Lisa Caplan, Nutmeg’s head of financial advice, says: “If we find that investing isn’t right for you — for example if you have debts that you should pay off — we will advise you to do that without charge.”
Scalable Capital also offers a free initial phone consultation and charges £200 for restricted advice on its portfolio of investments.
Meanwhile, the new Canadian import Wealthsimple says it offers the same restricted advice as Nutmeg and Scalable over the phone or via email — only for free. Could this be a sign of things to come?
On my trip around the UK, I met many friendly and professional advisers willing to help the younger generation. But the sticking points are cost, convenience, and time. The solution looks to be a clever combination of apps, investment platforms, and a sympathetic ear once in a while, although some advice on keeping money plants alive wouldn’t go amiss.
The cost of old-fashioned advice
Most independent financial advisers (IFAs) were prepared to offer a new client a free initial consultation to establish whether they could help, clarify what they could do, and how much it would cost.
For those advisers willing to take on young clients, the initial fees quoted ranged from 0.3 percent to 5 percent charged on the total value of my investments.
The average fee advisers charge on the VouchedFor online directory is 1.74 percent. Ongoing annual charges range from 0 to 2 percent depending on the nature and size of your assets, with 0.79 percent being the VouchedFor average.

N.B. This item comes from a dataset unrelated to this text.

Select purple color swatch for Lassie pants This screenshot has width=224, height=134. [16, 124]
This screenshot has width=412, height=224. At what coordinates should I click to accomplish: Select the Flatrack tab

In most cases, this is just what you pay for the privilege of advice—remember that there will be underlying charges on the investments, too.
According to Boring Money, all-in fees for robot advice are usually less than 1 percent.
Some IFAs were prepared to charge by the hour but expected to pay about £180. For advice on taking out new stocks and shares, Isa, a typical quote was an initial fee of about 3-4 percent of the amount invested, with a 0.8 percent ongoing charge.